**Exercise goal:**
These records must be written out again exactly.

Records from a data collection:
▶

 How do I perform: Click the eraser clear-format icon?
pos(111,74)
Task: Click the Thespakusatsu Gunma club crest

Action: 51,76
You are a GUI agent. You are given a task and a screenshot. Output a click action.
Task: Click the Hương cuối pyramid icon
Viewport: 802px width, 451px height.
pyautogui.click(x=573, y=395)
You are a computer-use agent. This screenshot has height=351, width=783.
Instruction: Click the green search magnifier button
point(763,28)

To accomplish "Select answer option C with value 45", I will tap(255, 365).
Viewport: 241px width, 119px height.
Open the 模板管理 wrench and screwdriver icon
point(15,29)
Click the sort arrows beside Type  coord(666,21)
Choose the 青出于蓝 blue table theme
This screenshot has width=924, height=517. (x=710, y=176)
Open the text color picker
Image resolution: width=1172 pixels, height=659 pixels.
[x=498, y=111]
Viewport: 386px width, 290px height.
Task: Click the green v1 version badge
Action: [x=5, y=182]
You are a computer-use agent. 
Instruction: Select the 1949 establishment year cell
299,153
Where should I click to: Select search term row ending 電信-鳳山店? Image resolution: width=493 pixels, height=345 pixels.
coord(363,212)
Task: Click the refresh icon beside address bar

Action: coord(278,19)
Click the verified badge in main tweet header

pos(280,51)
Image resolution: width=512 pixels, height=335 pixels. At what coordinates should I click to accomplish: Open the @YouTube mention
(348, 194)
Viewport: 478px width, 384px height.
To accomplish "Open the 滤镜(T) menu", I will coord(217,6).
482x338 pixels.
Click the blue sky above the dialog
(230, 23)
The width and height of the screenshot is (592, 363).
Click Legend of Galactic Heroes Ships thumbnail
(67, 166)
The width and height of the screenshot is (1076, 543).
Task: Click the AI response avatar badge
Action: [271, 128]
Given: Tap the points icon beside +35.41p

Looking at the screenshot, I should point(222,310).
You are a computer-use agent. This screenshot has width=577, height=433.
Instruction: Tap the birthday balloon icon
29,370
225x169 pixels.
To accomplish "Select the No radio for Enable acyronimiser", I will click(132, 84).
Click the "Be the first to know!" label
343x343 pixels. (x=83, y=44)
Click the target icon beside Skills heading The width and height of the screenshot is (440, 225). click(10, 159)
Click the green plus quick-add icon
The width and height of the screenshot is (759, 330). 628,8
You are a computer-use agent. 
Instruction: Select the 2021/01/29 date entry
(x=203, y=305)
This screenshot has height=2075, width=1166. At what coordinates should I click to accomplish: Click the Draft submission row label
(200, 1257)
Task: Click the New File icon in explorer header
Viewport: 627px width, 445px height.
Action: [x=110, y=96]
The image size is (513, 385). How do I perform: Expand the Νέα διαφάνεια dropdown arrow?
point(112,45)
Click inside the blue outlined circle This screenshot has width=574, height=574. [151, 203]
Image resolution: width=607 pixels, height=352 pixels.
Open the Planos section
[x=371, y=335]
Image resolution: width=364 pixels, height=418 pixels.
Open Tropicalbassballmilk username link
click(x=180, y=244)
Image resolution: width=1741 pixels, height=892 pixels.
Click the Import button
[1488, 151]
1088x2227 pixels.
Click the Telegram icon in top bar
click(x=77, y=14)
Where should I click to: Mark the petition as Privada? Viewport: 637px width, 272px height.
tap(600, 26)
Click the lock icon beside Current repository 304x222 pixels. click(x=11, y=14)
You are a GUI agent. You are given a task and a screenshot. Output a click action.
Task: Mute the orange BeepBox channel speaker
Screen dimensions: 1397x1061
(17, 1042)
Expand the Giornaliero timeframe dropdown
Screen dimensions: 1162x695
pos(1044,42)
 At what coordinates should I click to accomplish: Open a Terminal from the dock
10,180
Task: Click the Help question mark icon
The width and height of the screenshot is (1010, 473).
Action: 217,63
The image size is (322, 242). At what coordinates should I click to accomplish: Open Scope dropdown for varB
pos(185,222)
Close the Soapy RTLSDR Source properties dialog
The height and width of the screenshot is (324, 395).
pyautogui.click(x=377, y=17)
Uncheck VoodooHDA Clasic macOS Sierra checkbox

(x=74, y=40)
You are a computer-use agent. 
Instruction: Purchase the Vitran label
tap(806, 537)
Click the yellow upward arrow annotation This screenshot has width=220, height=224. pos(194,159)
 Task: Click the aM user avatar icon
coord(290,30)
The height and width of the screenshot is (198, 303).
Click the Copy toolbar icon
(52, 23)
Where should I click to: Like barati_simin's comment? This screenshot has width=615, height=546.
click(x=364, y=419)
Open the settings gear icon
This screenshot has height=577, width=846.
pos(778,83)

◀

**Exercise output:**
 How do I perform: Click the eraser clear-format icon?
pos(111,74)
Task: Click the Thespakusatsu Gunma club crest

Action: 51,76
You are a GUI agent. You are given a task and a screenshot. Output a click action.
Task: Click the Hương cuối pyramid icon
Viewport: 802px width, 451px height.
pyautogui.click(x=573, y=395)
You are a computer-use agent. This screenshot has height=351, width=783.
Instruction: Click the green search magnifier button
point(763,28)

To accomplish "Select answer option C with value 45", I will tap(255, 365).
Viewport: 241px width, 119px height.
Open the 模板管理 wrench and screwdriver icon
point(15,29)
Click the sort arrows beside Type  coord(666,21)
Choose the 青出于蓝 blue table theme
This screenshot has width=924, height=517. (x=710, y=176)
Open the text color picker
Image resolution: width=1172 pixels, height=659 pixels.
[x=498, y=111]
Viewport: 386px width, 290px height.
Task: Click the green v1 version badge
Action: [x=5, y=182]
You are a computer-use agent. 
Instruction: Select the 1949 establishment year cell
299,153
Where should I click to: Select search term row ending 電信-鳳山店? Image resolution: width=493 pixels, height=345 pixels.
coord(363,212)
Task: Click the refresh icon beside address bar

Action: coord(278,19)
Click the verified badge in main tweet header

pos(280,51)
Image resolution: width=512 pixels, height=335 pixels. At what coordinates should I click to accomplish: Open the @YouTube mention
(348, 194)
Viewport: 478px width, 384px height.
To accomplish "Open the 滤镜(T) menu", I will coord(217,6).
482x338 pixels.
Click the blue sky above the dialog
(230, 23)
The width and height of the screenshot is (592, 363).
Click Legend of Galactic Heroes Ships thumbnail
(67, 166)
The width and height of the screenshot is (1076, 543).
Task: Click the AI response avatar badge
Action: [271, 128]
Given: Tap the points icon beside +35.41p

Looking at the screenshot, I should point(222,310).
You are a computer-use agent. This screenshot has width=577, height=433.
Instruction: Tap the birthday balloon icon
29,370
225x169 pixels.
To accomplish "Select the No radio for Enable acyronimiser", I will click(132, 84).
Click the "Be the first to know!" label
343x343 pixels. (x=83, y=44)
Click the target icon beside Skills heading The width and height of the screenshot is (440, 225). click(10, 159)
Click the green plus quick-add icon
The width and height of the screenshot is (759, 330). 628,8
You are a computer-use agent. 
Instruction: Select the 2021/01/29 date entry
(x=203, y=305)
This screenshot has height=2075, width=1166. At what coordinates should I click to accomplish: Click the Draft submission row label
(200, 1257)
Task: Click the New File icon in explorer header
Viewport: 627px width, 445px height.
Action: [x=110, y=96]
The image size is (513, 385). How do I perform: Expand the Νέα διαφάνεια dropdown arrow?
point(112,45)
Click inside the blue outlined circle This screenshot has width=574, height=574. [151, 203]
Image resolution: width=607 pixels, height=352 pixels.
Open the Planos section
[x=371, y=335]
Image resolution: width=364 pixels, height=418 pixels.
Open Tropicalbassballmilk username link
click(x=180, y=244)
Image resolution: width=1741 pixels, height=892 pixels.
Click the Import button
[1488, 151]
1088x2227 pixels.
Click the Telegram icon in top bar
click(x=77, y=14)
Where should I click to: Mark the petition as Privada? Viewport: 637px width, 272px height.
tap(600, 26)
Click the lock icon beside Current repository 304x222 pixels. click(x=11, y=14)
You are a GUI agent. You are given a task and a screenshot. Output a click action.
Task: Mute the orange BeepBox channel speaker
Screen dimensions: 1397x1061
(17, 1042)
Expand the Giornaliero timeframe dropdown
Screen dimensions: 1162x695
pos(1044,42)
 At what coordinates should I click to accomplish: Open a Terminal from the dock
10,180
Task: Click the Help question mark icon
The width and height of the screenshot is (1010, 473).
Action: 217,63
The image size is (322, 242). At what coordinates should I click to accomplish: Open Scope dropdown for varB
pos(185,222)
Close the Soapy RTLSDR Source properties dialog
The height and width of the screenshot is (324, 395).
pyautogui.click(x=377, y=17)
Uncheck VoodooHDA Clasic macOS Sierra checkbox

(x=74, y=40)
You are a computer-use agent. 
Instruction: Purchase the Vitran label
tap(806, 537)
Click the yellow upward arrow annotation This screenshot has width=220, height=224. pos(194,159)
 Task: Click the aM user avatar icon
coord(290,30)
The height and width of the screenshot is (198, 303).
Click the Copy toolbar icon
(52, 23)
Where should I click to: Like barati_simin's comment? This screenshot has width=615, height=546.
click(x=364, y=419)
Open the settings gear icon
This screenshot has height=577, width=846.
pos(778,83)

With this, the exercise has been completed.